A day earlier, the U.S. Senate had voted 75-15 in favor of the legislation, a milestone in what had been, with varying degrees of popular support, a decades-long push for the Territory of Hawai'i to formally join the United States.
If the House followed suit and President Dwight Eisenhower signed off, as everyone assumed he would, it would be up to Hawai'i voters to accept or reject the offer of full integration with all its guaranteed rights and privileges.
"It was big," Cravalho said. "It was very exciting and very historic."
With the Legislature already in session, the territorial House, then at 'Iolani Palace, was packed with representatives eager to be among the first to hear the news.
It was still morning in Honolulu when Cravalho took to the rostrum to accept the call by Burns, who made the connection just as the vote in Washington was getting under way.
As Burns reported the action vote by vote, Cravalho on the other end relayed the information to his increasingly excited legislative peers.
"It was a very significant and emotional act for our House members," Cravalho said. "At the announcement of the final tally ... (the representatives) rose as a single body without any prompting, sang the 'Star-Spangled Banner' and 'Hawai'i Pono'i,' then walked across the street to Kawaiaha'o Church."
The U.S. House vote was decisive — 323-89 — and its ripples set the Islands awash in optimism and excitement.
As news quickly broke around town, Hawai'i residents of all stripes, many of whom had ardently supported previous statehood drives, celebrated what was seen as an opportunity to gain representation in Washington, attain full voting rights, and combat the theretofore unchecked rule of the Big Five companies in Hawai'i.
Cravalho said the scene on the street was one of "tremendous rejoicing and elation."
The affirmative vote came despite the early vocal opposition of Southern legislators suspicious of Hawai'i's multi-ethnic population — Japanese residents, in particular — and the then-territory's supposed reputation as a breeding ground for labor organizers and socialists.
But in Hawai'i, where a generation of young men had honorably served in the U.S. military only to return home with fewer rights and protections than their Mainland counterparts, the desire to realize full American citizenship — and in so doing resist the entrenched power system — burned with great intensity. (The feeling wasn't unanimous — the Big Five companies initially opposed the idea, as did, quietly, some Native Hawaiians and other groups.)
"During World War II, citizens, in particular Americans of Japanese ancestry, did tremendous work in wartime in representing and serving their country," Cravalho said. "Yet, Hawai'i had always been represented in Congress by a delegate. In effect, all of us were seen as second-class citizens. The effect (of getting statehood) was not just getting full participation, it was also a recognition and tribute to the AJAs and nisei."
Key to diffusing the opposition was Burns' strategic concession to allow Alaska to join the union first as the 49th state.

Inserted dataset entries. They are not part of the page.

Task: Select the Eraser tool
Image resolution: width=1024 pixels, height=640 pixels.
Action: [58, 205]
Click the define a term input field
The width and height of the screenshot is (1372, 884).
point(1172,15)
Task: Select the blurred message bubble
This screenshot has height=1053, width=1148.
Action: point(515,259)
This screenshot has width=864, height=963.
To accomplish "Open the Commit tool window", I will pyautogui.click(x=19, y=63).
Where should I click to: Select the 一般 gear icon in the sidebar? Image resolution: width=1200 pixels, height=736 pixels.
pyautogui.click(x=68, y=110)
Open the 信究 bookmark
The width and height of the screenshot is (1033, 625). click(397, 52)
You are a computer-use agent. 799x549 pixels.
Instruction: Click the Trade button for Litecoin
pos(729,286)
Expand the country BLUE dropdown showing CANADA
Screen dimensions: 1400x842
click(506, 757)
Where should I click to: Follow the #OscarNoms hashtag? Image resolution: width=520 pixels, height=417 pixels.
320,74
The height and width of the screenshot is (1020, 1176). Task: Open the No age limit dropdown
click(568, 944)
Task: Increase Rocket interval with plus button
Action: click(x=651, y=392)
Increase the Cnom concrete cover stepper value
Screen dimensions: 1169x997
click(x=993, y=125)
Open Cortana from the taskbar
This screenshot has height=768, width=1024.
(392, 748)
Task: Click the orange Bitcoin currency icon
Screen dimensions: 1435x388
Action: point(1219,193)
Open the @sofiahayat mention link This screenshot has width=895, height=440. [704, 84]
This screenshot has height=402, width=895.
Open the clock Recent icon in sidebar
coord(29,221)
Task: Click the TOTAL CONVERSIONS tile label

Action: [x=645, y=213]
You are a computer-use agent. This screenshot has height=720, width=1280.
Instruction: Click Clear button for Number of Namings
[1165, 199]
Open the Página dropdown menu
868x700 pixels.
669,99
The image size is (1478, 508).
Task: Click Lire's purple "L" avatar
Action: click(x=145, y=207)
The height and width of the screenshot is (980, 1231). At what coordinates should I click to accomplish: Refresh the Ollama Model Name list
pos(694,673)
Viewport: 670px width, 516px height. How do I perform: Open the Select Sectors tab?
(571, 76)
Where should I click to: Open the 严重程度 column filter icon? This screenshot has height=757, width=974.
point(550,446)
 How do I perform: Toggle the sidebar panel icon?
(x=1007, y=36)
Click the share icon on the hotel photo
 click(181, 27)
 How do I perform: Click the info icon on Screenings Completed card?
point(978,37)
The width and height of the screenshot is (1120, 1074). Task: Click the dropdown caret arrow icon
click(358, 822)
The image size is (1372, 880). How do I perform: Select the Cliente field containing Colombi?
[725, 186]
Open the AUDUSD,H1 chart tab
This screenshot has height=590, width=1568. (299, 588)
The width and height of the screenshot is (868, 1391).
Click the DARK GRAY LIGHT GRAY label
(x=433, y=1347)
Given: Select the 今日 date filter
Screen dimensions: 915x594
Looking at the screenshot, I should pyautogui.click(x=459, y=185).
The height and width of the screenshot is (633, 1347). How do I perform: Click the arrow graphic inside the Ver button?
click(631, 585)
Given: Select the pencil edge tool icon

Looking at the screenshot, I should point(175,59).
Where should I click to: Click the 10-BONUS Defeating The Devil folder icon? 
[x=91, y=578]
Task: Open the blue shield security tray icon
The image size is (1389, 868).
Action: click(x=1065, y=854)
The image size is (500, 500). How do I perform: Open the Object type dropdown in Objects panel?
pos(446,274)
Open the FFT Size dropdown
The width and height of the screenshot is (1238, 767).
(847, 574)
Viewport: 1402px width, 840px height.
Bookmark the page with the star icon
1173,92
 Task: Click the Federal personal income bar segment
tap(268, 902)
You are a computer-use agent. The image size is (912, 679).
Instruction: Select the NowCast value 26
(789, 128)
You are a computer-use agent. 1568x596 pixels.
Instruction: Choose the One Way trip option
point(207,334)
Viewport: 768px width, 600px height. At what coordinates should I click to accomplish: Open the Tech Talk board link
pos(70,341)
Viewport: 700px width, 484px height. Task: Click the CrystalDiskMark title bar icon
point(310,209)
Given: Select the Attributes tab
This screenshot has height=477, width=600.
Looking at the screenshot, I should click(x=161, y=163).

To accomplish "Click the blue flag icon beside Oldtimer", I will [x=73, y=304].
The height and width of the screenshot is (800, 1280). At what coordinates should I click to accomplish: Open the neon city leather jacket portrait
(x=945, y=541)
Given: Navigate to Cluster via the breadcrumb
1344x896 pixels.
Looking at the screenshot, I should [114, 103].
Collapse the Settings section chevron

Eisenhower signed the Hawai'i Admission Act into law six days later, formally extending to Hawai'i an invitation to join the union.
HAWAI'I VOTED IN JUNE
On June 27, 1959, 140,744 Hawai'i voters cast ballots in a statewide plebiscite to determine whether the territory would become a state. By the time the polls closed, 94 percent of voters favored accepting the invitation to join.
On Aug. 21, Eisenhower officially signed off on the dissolution of the Territory of Hawai'i and the establishment of the 50th state.
Cravalho, who would continue to play a pivotal role in local politics for the next four decades, recalls the prevailing sentiment of that extraordinary spring and summer.
"Now us guys are equal," Cravalho said.